Luciana Faria de Oliveira, fiscal agropecuária e médica veterinária do Instituto Mineiro de Agropecuária (IMA) diz que desde antes de 2016 já havia oscilação na disponibilidade do produto. Mas foi a partir do fim do ano passado que a situação se tornou crítica. “Com a impossibilidade de produção pelo Tecpar, a dificuldade se deu pela sobrecarga do Instituto Biológico (IB) para produção para todo o Brasil”, completa.
Estoques no limite
Atualmente, a Agência de Defesa Agropecuária do Paraná (Adapar) possui 24 estabelecimentos credenciados para a venda dos dois tipos de antígenos. Quatro foram contatados pela reportagem e todos revelaram estar com estoque baixo ou sem o produto no momento. “A ausência poderia prejudicar o controle das doenças de brucelose e tuberculose”, comenta Rafael Gonçalves Dias, fiscal da Adapar.
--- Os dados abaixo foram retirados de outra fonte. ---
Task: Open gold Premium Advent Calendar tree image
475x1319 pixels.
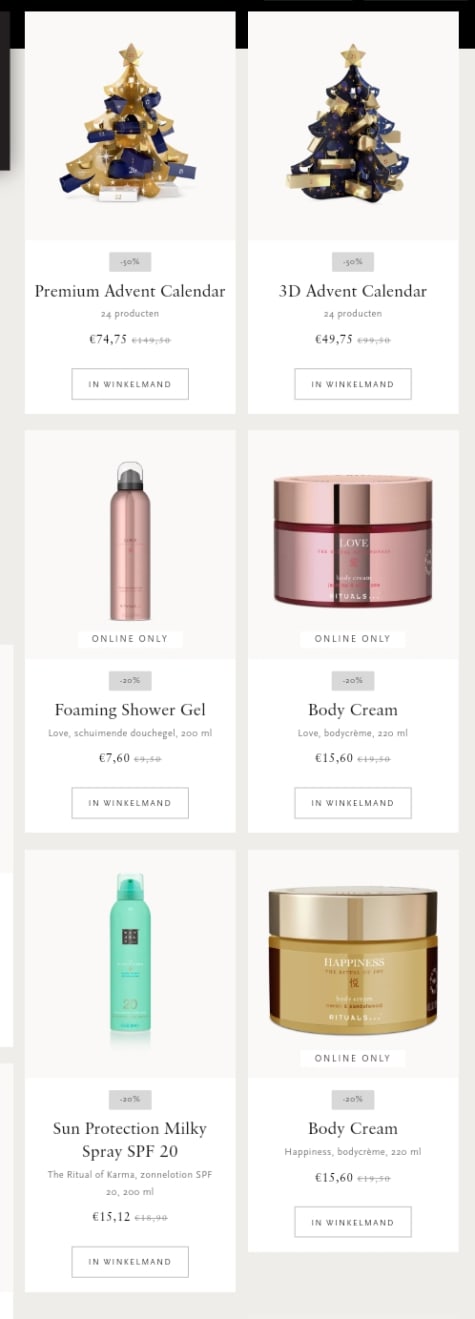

Superintendente da Associação Paranaense de Criadores de Bovinos da Raça Holandesa, Altair Valotto estima que o produto importado tenha valor 40% a 50% superior para o produtor. “É um problema sério em nível nacional”, diz.
Cada kit de 50 doses de tuberculina (para diagnóstico da tuberculose bovina) tem custo de R$ 75, quando adquirido junto ao Tecpar; e de R$ 60, junto ao Instituto Biológico de São Paulo; conforme levantamento com lojas especializadas. Já o antígeno para brucelose é comercializado a R$ 160, com 200 doses, junto ao Tecpar. Pela entidade paulista o valor é de R$ 102, com 160 doses.
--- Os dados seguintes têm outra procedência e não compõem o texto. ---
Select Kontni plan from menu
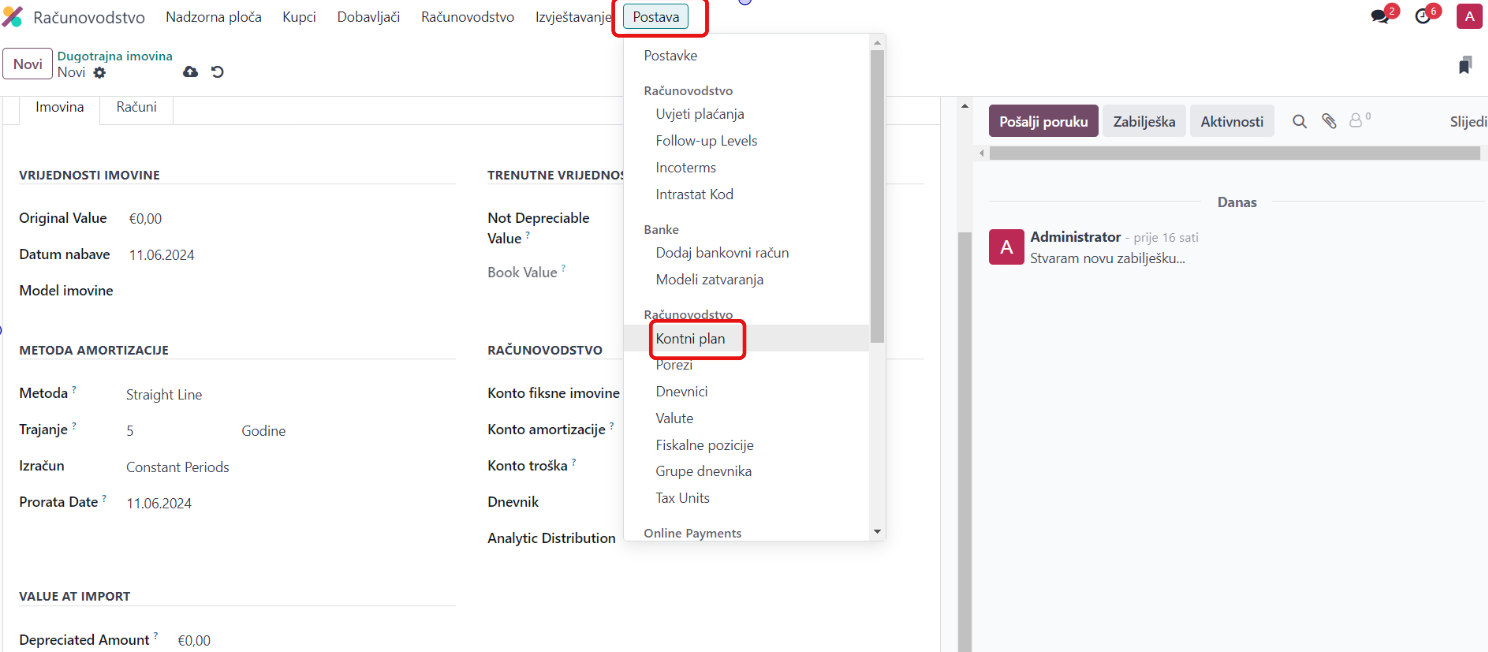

Empresário do PR desistiu de tentar achar o produto
Arlindo Barrichelo, proprietário da Mariana Agropecuária de Toledo, diz que desistiu de buscar tais insumos devido à dificuldade de conseguir o produto, e informa que recebe ligações de outras regiões, como de Maringá, pedindo o produto. Em Francisco Beltrão a situação não é tão crítica, segundo Chirlei Radim, da Veterinária Celeiro. “Quando não recebo é porque acontece alguma falta no laboratório”, conta. Até sexta-feira (5), ela não tinha os produtos disponíveis, mas espera receber uma remessa nesta semana.
Crescem casos de brucelose no Paraná
Tuberculose e brucelose são enfermidades que ameaçam não apenas os animais. “Além de comprometer a qualidade do rebanho, são transmissíveis ao ser humano. [Um surto] seria um retrocesso, pois afeta a qualidade do leite e da carne”, comenta Rafael Dias, fiscal da Adapar. Tanto a tuberculose quanto a brucelose podem ser transmitidas a pessoas por leite e derivados não pasteurizados, por exemplo, e pela convivência com animais doentes.
A principal fonte de contaminação da brucelose é pelo contato direto com líquidos e secreções de animais. O último surto no Paraná aconteceu em Paiçandu, quando 33 funcionários de um frigorífico foram infectados. Em 2014, 55 casos em humanos foram confirmados no estado contra 75 em 2015. Já em 2016, cerca de 100 casos foram informados à Secretaria de Estado da Saúde.
Entre os sintomas dessa doença estão fadiga, febre alta, suor e calafrios, assim como forte perda de peso, além de casos de inchaço e pus em órgãos como fígado e baço.
Apesar do crescimento, o médico veterinário Altair Valotto minimiza o risco de animais doentes chegarem ao consumidor: “As linhas de abate dos frigoríficos possuem o selo SIF, de Serviço Inspeção Federal, onde há profissionais capazes de reconhecer essas doenças”, informa Valotto, que também é superintendente da Associação Paranaense de Criadores de Bovinos da Raça Holandesa. “O problema é que, muitas vezes, no interior acontece o consumo da carne e leite sem inspeção”, reconhece.
Todos os bovinos devem passar anualmente por exames de diagnóstico de tuberculose e brucelose. Quando um animal é identificado com a doença, a recomendação é o abate, a fim de conter a progressão da doença no rebanho.